-------- DOCUMENT PASSAGE --------

Super Chicken: Monster breasts of poultry found in Beijing—which were about as long as these whole (domestically raised) birds—helped push the USOC to bring their own food to the Games.

Super Chicken: Monster breasts of poultry found in Beijing—which were about as long as these whole (domestically raised) birds—helped push the USOC to bring their own food to the Games. Nic Coury

Olympic Food Fight

Fast Food Nation vs. the People’s Republic of Mystery Meat

Athletes testing positive for steroids, however, isn’t the only scenario the USOC hopes to avoid by packing its own lunch. There are safety concerns based on recent news about tainted Chinese food – dumplings laced with the toxic insecticide methamidophos that hospitalized scores of people and put a 10-year-old girl in a coma, for example; or reports of Australian athletes falling ill in China.

Atop ancient stereotypes about what goes on in Chinese kitchens, these incidents helped convince the USOC that the food in China isn’t worth the risk.

I agree with China: That’s a pity. Much of the food China plans to serve has been contracted from farms near Beijing, making this a snub to locally grown food.

I mean, maybe if the USOC decided to supply America’s Olympians with free-range, organic chicken or a similar level of certifiably high-quality food, an honorable statement would’ve been made.

--------

## EXERCISE INSTRUCTIONS
Copy out the Olympic food passage in full, word for word. Work from this text and nothing else.

-------- INFORMATION GIVEN --------

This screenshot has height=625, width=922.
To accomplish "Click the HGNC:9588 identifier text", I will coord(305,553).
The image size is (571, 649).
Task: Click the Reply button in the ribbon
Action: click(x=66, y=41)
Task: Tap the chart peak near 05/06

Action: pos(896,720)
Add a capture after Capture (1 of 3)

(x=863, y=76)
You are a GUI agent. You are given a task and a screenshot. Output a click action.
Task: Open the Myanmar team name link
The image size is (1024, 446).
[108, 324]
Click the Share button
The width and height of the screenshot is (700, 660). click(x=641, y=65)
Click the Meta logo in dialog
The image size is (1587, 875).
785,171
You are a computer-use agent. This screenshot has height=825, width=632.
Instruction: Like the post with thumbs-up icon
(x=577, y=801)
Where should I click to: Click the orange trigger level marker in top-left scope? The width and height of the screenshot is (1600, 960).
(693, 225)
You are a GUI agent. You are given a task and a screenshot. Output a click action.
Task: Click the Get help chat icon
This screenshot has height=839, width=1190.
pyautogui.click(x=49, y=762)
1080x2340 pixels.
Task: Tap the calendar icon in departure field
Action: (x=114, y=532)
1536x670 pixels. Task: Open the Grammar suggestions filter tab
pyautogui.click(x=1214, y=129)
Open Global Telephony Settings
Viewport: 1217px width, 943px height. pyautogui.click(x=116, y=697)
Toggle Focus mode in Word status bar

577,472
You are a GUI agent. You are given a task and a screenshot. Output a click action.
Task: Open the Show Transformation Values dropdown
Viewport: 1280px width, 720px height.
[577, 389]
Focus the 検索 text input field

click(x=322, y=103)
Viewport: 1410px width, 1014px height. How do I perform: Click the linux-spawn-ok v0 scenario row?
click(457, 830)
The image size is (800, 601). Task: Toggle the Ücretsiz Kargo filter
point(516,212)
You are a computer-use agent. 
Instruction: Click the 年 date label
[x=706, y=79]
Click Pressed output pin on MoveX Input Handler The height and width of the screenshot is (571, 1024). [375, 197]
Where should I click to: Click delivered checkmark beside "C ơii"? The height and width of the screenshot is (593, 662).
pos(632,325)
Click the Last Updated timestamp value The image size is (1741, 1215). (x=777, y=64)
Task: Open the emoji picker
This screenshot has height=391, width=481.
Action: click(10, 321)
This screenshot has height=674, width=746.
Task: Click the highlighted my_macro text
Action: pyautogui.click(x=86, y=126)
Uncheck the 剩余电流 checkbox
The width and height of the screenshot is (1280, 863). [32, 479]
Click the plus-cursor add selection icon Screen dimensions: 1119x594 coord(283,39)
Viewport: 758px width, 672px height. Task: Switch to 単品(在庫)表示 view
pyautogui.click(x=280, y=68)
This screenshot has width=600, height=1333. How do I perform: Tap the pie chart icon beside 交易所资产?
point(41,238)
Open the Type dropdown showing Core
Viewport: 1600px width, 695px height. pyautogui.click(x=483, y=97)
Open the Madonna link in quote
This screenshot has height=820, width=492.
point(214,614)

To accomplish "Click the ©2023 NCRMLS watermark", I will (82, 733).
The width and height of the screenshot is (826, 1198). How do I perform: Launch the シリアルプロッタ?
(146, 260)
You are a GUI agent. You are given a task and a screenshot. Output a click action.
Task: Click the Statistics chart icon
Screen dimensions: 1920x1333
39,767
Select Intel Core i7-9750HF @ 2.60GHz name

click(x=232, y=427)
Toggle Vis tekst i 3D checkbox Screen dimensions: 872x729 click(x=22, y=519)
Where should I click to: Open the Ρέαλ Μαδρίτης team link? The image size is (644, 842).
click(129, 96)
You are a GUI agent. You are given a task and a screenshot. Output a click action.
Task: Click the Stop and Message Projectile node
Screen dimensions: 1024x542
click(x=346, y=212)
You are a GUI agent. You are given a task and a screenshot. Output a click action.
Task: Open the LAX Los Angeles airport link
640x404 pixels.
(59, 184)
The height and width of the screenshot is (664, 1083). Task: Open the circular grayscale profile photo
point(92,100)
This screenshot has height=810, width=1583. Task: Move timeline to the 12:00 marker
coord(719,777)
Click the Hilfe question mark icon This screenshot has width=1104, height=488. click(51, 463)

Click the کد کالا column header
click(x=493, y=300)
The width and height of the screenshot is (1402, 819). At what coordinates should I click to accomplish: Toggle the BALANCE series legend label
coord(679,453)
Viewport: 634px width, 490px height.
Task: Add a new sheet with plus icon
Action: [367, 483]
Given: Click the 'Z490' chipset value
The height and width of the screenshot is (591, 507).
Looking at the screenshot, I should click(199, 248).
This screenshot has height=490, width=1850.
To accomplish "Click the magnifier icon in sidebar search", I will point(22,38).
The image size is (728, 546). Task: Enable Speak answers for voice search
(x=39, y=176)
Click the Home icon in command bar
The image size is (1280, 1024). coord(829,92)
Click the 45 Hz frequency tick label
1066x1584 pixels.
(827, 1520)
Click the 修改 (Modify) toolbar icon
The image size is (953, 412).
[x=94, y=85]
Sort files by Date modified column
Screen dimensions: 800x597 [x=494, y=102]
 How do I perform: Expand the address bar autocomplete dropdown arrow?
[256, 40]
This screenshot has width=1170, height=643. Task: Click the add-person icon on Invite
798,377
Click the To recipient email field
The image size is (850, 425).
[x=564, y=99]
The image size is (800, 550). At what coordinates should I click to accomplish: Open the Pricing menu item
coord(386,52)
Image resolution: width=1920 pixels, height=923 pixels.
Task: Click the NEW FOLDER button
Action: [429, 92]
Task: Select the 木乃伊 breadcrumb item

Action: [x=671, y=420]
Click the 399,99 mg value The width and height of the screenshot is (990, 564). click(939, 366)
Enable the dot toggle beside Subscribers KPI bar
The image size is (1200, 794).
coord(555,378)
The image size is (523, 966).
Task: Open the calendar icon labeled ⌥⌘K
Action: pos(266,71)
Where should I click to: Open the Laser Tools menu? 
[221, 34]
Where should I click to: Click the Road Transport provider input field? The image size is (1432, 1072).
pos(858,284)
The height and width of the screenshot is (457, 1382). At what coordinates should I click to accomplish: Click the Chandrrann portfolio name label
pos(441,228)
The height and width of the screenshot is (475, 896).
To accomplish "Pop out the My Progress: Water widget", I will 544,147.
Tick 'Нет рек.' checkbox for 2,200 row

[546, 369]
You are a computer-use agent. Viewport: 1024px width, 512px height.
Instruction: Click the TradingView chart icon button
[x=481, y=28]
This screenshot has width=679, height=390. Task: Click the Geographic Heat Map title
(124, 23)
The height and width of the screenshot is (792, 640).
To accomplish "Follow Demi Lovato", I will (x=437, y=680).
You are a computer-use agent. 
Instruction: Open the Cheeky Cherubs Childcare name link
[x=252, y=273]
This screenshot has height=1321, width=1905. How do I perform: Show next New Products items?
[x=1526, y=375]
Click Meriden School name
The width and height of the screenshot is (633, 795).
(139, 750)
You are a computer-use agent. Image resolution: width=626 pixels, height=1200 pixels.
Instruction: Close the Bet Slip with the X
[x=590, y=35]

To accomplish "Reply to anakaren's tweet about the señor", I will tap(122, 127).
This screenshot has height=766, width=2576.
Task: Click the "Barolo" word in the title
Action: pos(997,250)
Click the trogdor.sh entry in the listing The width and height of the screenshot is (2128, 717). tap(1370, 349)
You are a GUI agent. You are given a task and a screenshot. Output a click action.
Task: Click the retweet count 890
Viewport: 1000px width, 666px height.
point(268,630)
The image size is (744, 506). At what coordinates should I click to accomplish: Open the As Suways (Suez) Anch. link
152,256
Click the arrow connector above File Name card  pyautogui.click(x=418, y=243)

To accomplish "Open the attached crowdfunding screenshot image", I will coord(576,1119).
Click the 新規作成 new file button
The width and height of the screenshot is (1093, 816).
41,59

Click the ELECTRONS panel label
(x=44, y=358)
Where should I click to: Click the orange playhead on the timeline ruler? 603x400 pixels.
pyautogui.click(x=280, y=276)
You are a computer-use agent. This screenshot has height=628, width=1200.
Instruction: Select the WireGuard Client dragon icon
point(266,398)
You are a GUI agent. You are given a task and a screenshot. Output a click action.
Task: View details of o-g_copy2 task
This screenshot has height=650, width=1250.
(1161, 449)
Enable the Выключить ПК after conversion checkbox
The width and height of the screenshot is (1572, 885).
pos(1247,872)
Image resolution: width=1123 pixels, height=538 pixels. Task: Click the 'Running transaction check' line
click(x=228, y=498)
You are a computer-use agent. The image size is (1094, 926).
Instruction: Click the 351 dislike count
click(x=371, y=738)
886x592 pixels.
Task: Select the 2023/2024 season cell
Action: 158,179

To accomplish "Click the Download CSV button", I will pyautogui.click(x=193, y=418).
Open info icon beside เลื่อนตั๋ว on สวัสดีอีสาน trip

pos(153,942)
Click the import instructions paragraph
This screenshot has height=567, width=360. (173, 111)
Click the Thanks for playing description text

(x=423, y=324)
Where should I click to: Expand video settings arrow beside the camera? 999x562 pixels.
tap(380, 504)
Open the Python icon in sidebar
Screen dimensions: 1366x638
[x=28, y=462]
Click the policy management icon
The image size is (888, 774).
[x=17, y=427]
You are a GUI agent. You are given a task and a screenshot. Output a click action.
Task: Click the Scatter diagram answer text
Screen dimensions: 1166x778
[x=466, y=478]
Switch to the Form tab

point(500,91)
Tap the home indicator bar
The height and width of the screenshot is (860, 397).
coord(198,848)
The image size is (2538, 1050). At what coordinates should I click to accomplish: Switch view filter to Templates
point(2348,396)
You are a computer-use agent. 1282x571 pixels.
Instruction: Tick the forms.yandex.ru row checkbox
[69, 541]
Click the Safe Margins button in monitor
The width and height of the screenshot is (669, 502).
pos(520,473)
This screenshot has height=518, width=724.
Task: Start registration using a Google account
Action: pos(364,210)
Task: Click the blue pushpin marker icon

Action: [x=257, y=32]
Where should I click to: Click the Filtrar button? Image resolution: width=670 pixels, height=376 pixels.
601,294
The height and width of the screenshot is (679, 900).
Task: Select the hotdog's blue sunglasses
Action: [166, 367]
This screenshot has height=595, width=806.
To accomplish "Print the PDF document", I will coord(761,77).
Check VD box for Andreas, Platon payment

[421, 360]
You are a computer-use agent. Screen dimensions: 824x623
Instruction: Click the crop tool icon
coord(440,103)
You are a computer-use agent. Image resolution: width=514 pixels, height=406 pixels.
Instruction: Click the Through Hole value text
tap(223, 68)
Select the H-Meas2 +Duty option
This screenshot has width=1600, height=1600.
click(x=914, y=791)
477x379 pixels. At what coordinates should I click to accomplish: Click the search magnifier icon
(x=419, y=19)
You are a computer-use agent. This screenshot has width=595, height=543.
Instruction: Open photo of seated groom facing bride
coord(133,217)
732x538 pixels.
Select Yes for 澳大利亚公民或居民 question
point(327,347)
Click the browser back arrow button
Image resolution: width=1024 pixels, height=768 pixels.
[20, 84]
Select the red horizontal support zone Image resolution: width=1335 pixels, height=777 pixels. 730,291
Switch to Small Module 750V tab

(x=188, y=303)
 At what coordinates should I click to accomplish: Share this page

--------

## SOLUTION FOR THIS EXERCISE
Super Chicken: Monster breasts of poultry found in Beijing—which were about as long as these whole (domestically raised) birds—helped push the USOC to bring their own food to the Games.

Super Chicken: Monster breasts of poultry found in Beijing—which were about as long as these whole (domestically raised) birds—helped push the USOC to bring their own food to the Games. Nic Coury

Olympic Food Fight

Fast Food Nation vs. the People’s Republic of Mystery Meat

Athletes testing positive for steroids, however, isn’t the only scenario the USOC hopes to avoid by packing its own lunch. There are safety concerns based on recent news about tainted Chinese food – dumplings laced with the toxic insecticide methamidophos that hospitalized scores of people and put a 10-year-old girl in a coma, for example; or reports of Australian athletes falling ill in China.

Atop ancient stereotypes about what goes on in Chinese kitchens, these incidents helped convince the USOC that the food in China isn’t worth the risk.

I agree with China: That’s a pity. Much of the food China plans to serve has been contracted from farms near Beijing, making this a snub to locally grown food.

I mean, maybe if the USOC decided to supply America’s Olympians with free-range, organic chicken or a similar level of certifiably high-quality food, an honorable statement would’ve been made.